Using tutorials is beneficial if you make notes
Posted by Its_An_Outraage@reddit | learnprogramming | View on Reddit | 8 comments
Okay hear me out. A see a lot of people complain about what we call "tutorial hell" where people follow tutorial after tutorial but never actually learn anything.
Often the responses to these kind of posts is just to create things with what you learnt from the tutorial, but that doesn't help much if you didn't learn anything because, well... you just copied code without understanding why it was written like that, or why that framework/library was used.

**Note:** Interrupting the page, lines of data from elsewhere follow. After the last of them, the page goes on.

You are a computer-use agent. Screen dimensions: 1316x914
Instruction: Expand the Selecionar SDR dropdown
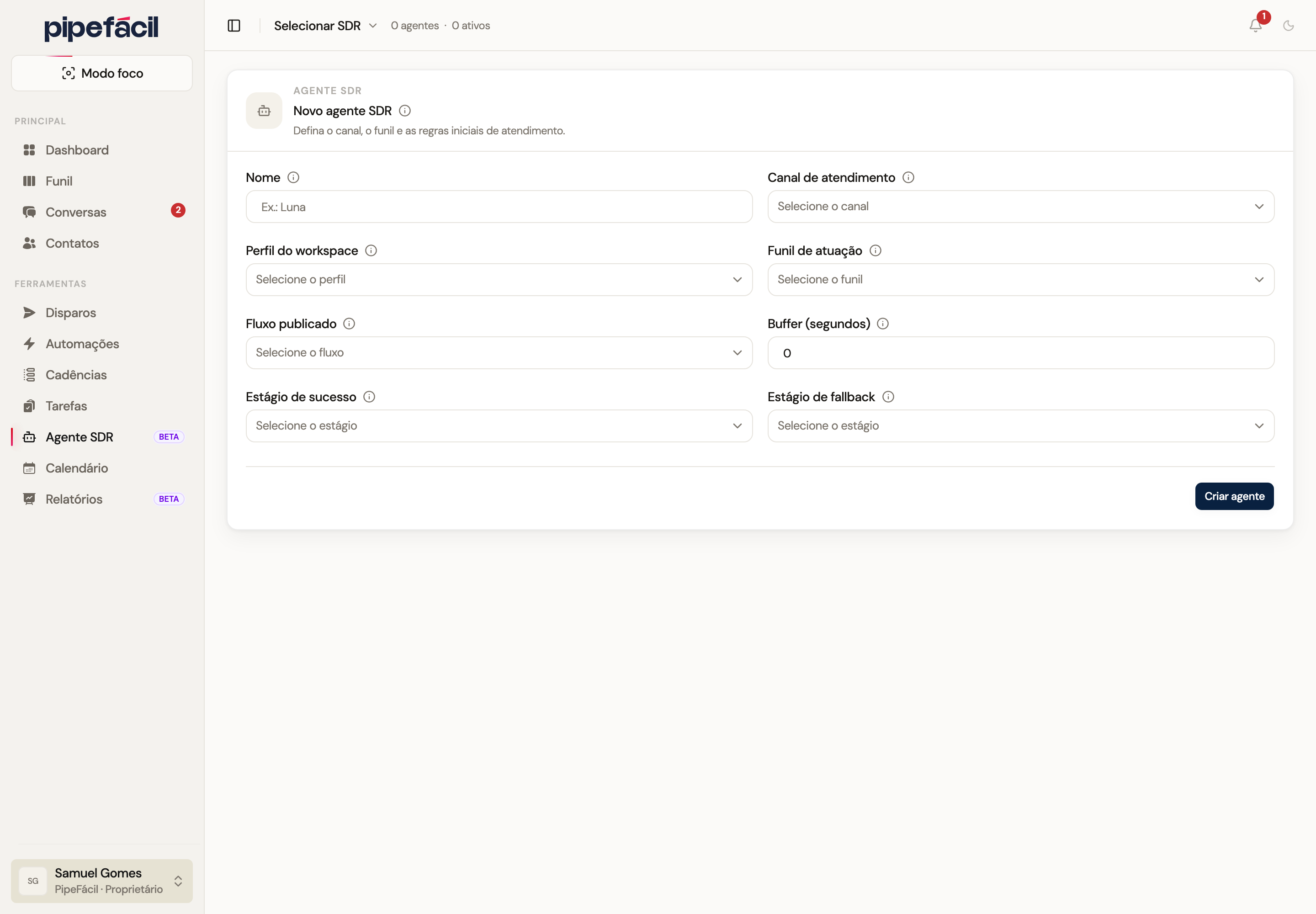325,26
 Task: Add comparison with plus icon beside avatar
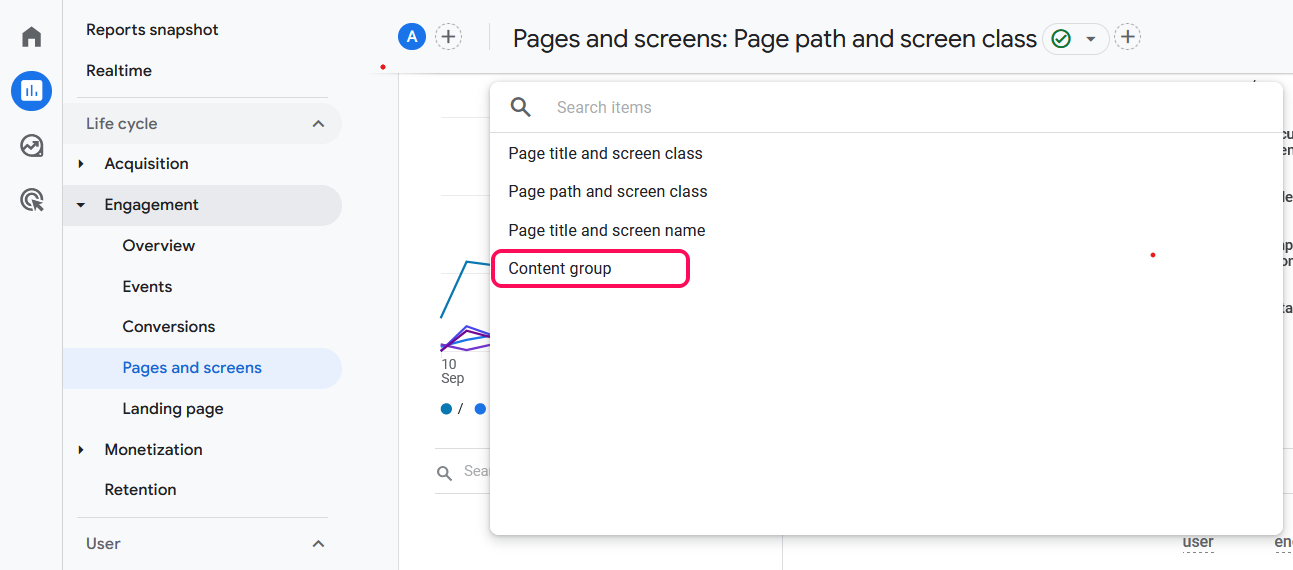(449, 37)
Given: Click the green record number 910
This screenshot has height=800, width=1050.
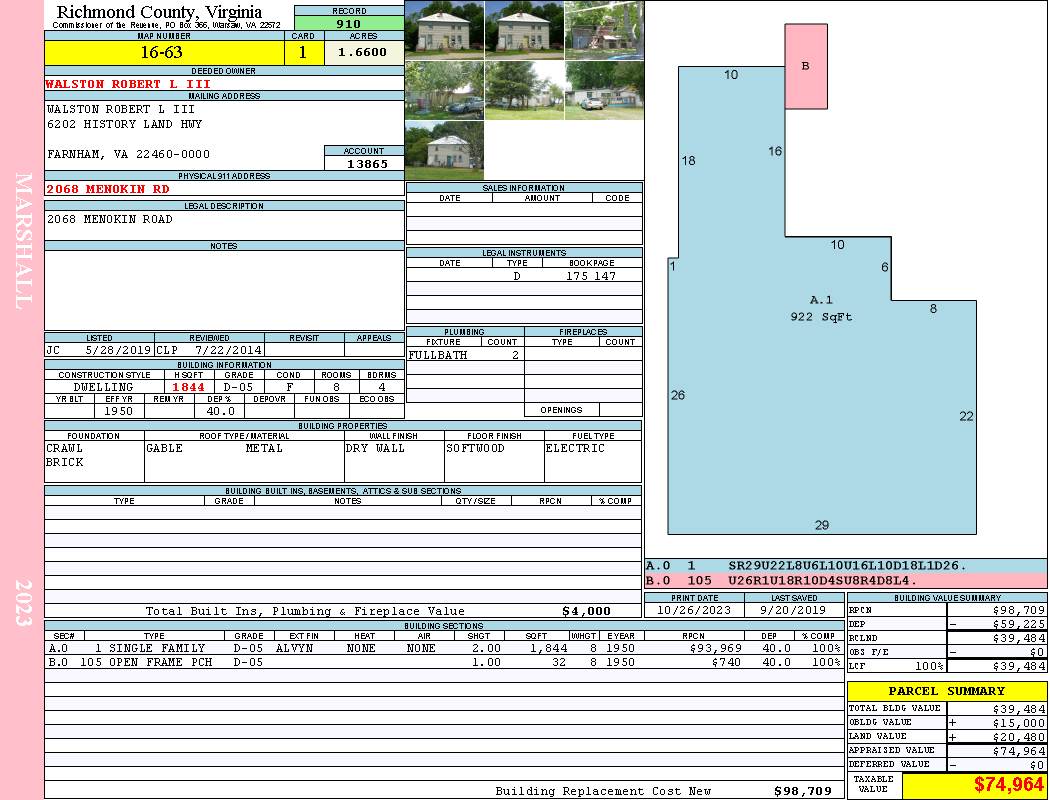Looking at the screenshot, I should [x=349, y=24].
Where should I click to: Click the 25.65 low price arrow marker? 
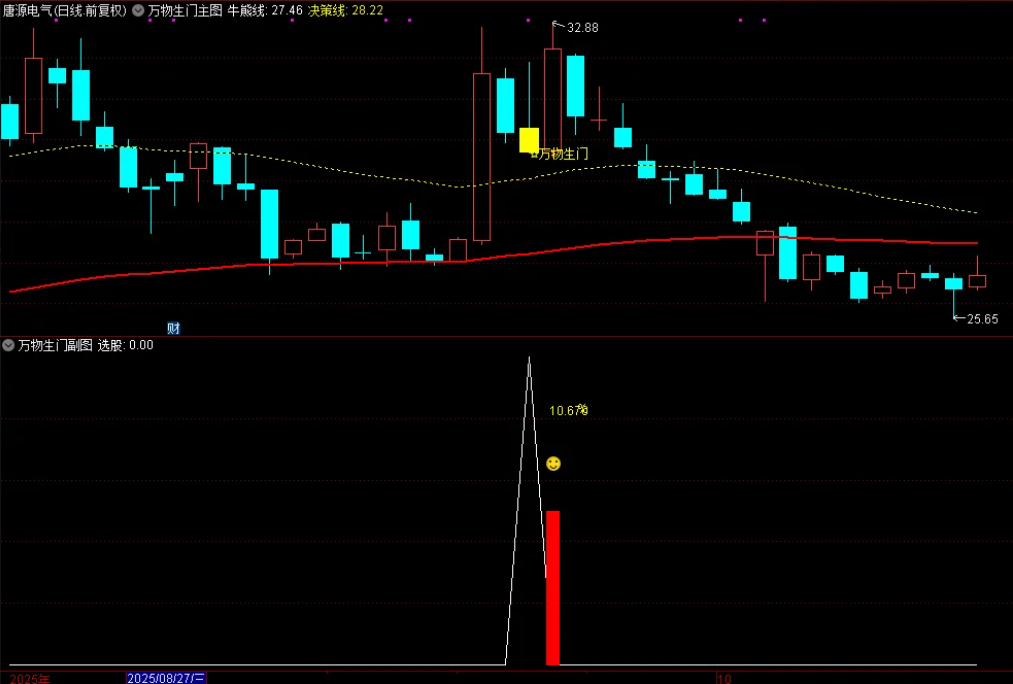pyautogui.click(x=975, y=319)
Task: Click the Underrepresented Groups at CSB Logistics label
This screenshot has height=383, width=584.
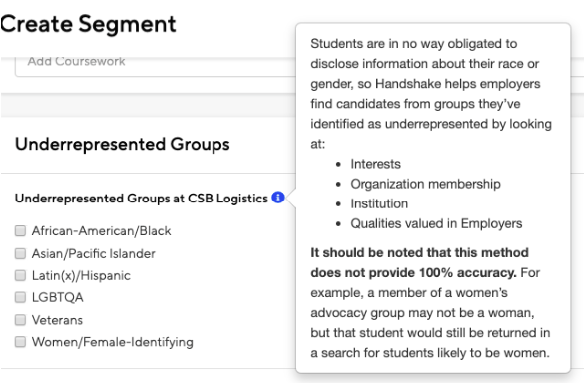Action: coord(141,198)
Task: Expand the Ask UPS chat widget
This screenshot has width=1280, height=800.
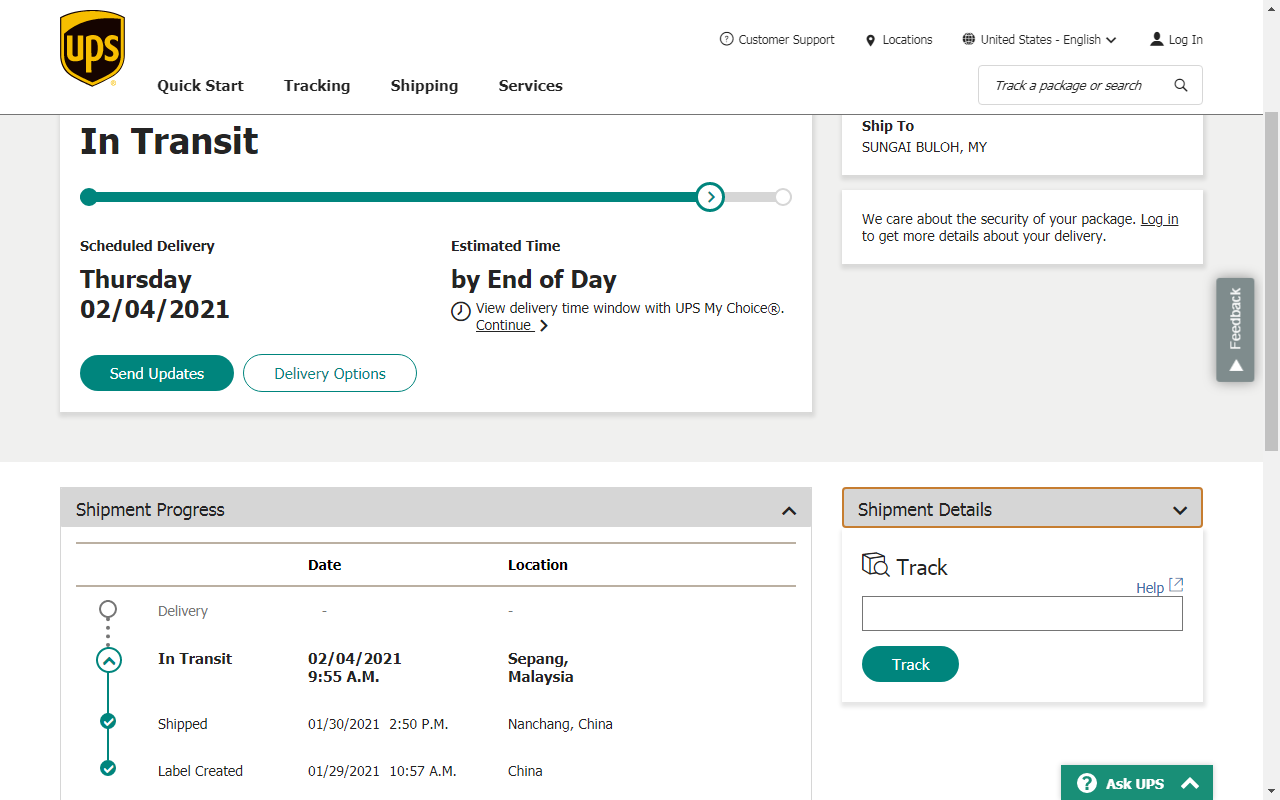Action: [1190, 784]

This is where making notes on the content you're consuming helps. It makes the process of following a tutorial much slower and it has taken me multiple hours to get through 15 minutes of a tutorial before. But describing what it is you are doing, what the function you just wrote does, what purpose of each frameworks or libraries you are using serves allows you to really understand the code you are essentially copying line for line.
Once you understand it you can modify it, you can write your own with at least an idea of what you are doing and why. If you stumbled into a problem, what did you do to fix it? Did you find the solution in a forum post? Then note down that link so you can review the explanation of that solution.
Don't just blindly copy code. Understand the decisions that were made to create that code. Document the process. Trust me, it helps wonders.
boleban8@reddit
In my opinion, it's more effective to learn by working backwards.
What is the backwards approach?
Drag the progress bar to the end of the video to see what the final realization looks like, and then ask yourself: what functions are needed to achieve this function or effect, and what is the order in which they are called.
An analogy: Like a jigsaw puzzle, the first way is that you see what the puzzle will look like when it's finally completed, then you break up the pieces, and then you try to put them together. The second way is: you try to put together a picture without seeing what the final whole looks like. The first case is much easier than the second, because you are already able to see the whole and probably know how the parts are related.
EuphoricView7988@reddit
I disagree a little, but mainly because you got your point right but correlated that to the fact you're doing notes, for me personally I used to take notes for everything to the point it was counterproductive for the same reason you're saying not taking notes is counterproductive, which is not doing any mental effort to understand it in your own words, taking notes could potentially take you on the same path, in fact I had to literally scrap any possible way to take notes and rely solely on bookmarks and memory, nowadays I don't take notes unless I'm reviewing a concept with more knowledge than the first exposition to that concept, what I generally do (mostly because the medium which is pdfs enable that) is adding bookmarks.
Your solution is clear and I totally share it, the solution is getting involved in the material, for example the tutorial guy imports a module, does a few thing, what I tend to do there is just watch, listen, and concentrate at his/her point, and afterways I remember what he/she said and literally search it myself without guidance on google, open the documentation, try to extrapolate what was explained but at the same time doing it through the more bloated and general information overload that is documentation, then I start to explore a little until I find myself near a rabbit hole or I just cannot do anything.
high_throughput@reddit
My favorite is freestyling the tutorial. Writing my own project using the same kind of features that the tutorial tries to teach.
Its_An_Outraage@reddit (OP)
Not a bad way to go, but much more difficult when you're being introduced to entirely new concepts you haven't seen before.
Used_Grand_4042@reddit
I do this often. when I say this to others, they think I am weird. But it helped me a lot, leading to a better understanding.
Hillgrove@reddit
My notes are the projects and assigments (big or small) I make.
CodeTinkerer@reddit
Good idea. Unfortunately, some people are bad at taking notes. You want to write notes in your own words, and if you're struggling with that, then you're not understanding it well enough.
Denneisk@reddit
That's a very good way of looking at it.